Konsep serupa dengan Becker dikembangkan oleh Bryant 1990. Bryant 1990 membahas teori work-leisure dari rumahtangga. Rumahtangga memperoleh
kepuasan dari tiga barang yang dibedakan sebagai : barang dan jasa yang dibeli di pasar dikatakan sebagai barang-barang pasar, K
B
, barang dan jasa yang diproduksi dan dikonsumsi oleh keluarga home good, R dan waktu santai individu S. Fokus
analisis Bryant pada keputusan penggunaan waktu keluarga, dengan kendala batasan waktu. Jadi alokasi keputusan berhubungan dengan waktu seseorang atau keluarga.

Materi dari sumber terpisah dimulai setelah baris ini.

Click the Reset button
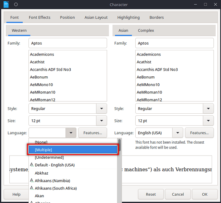 (151, 194)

Teori rumahtangga usahatani sering digunakan sebagai analisis alokasi tenaga kerja rumahtangga dalam pertanian di Negara berkembang Sicular, 1986. Dalam
penelitian ekonomi rumahtangga petani peternak, berlaku kombinasi teori rumah- tangga yang telah dijelaskan di atas. Lahan yang digunakan rumahtangga adalah
tertentu tidak bisa diperluas, malahan dengan adanya alih fungsi lahan maka lahan usahatani yang ada bisa berkurang. Hal yang dapat dilakukan rumahtangga petani
peternak adalah pola usahatani dapat disesuaikan dengan kondisi lahan yang ada. Rumahtangga dapat melakukan perluasan penanaman komoditas tertentu dengan
mengurangi penanaman komoditas yang lain. Untuk lahan perkebunan kelapa dapat dimanfaatkan sebagai tanaman pangan dikombinasikan dengan tanaman makanan
ternak berupa hijauan atau leguminosa. Rumahtangga mengalokasikan tenaga kerja untuk proses produksi usaha
ternak, usahatani kelapa maupun usahatani lainnya. Peningkatan proses produksi dilakukan untuk meningkatkan pendapatan dalam rangka memaksimumkan
keuntungan. Rumahtangga menggunakan tenaga kerja keluarga dapat juga menyewa dari luar keluarga. Tenaga kerja pada saat tertentu dapat digunakan untuk pekerjaan
yang lain di luar pertanian. Pekerjaan di luar usahatani dengan memanfaatkan waktu luang dalam pekerjaan usahatani. Tenaga kerja ternak dapat dimanfaatkan untuk
mengolah lahan rumahtangga juga dapat disewa oleh rumahtangga lain. Disini tenaga kerja ternak juga merupakan sumber pendapatan.
Rumahtangga bertujuan juga memaksimumkan utilitasnya. Utilitas dapat dicapai oleh rumahtangga dalam mengkonsumsi barang dan jasa. Konsumsi barang
dan jasa baik dari pangan maupun non pangan. Semakin tinggi pendapatan yang diperoleh rumahtangga maka pengeluaran untuk konsumsi rumahtangga dan anggota
keluarganya semakin tinggi. Implikasi fenomena ini menunjukkan bahwa rumahtangga dapat memaksimumkan pendapatan sekaligus memaksimumkan
utilitasnya. Dalam rangka memaksimumkan utilitasnya rumahtangga mengalokasikan tenaga kerja keluarganya untuk memproduksi barang-barang akhir. Berarti
dibutuhkan waktu untuk home production, seperti dalam konsep Becker. Namun demikian, rumahtangga petani peternak selain mencurahkan waktunya untuk produksi
pertanian, juga mencurahkan waktu untuk aktivitas kerja lain di luar produksi rumah.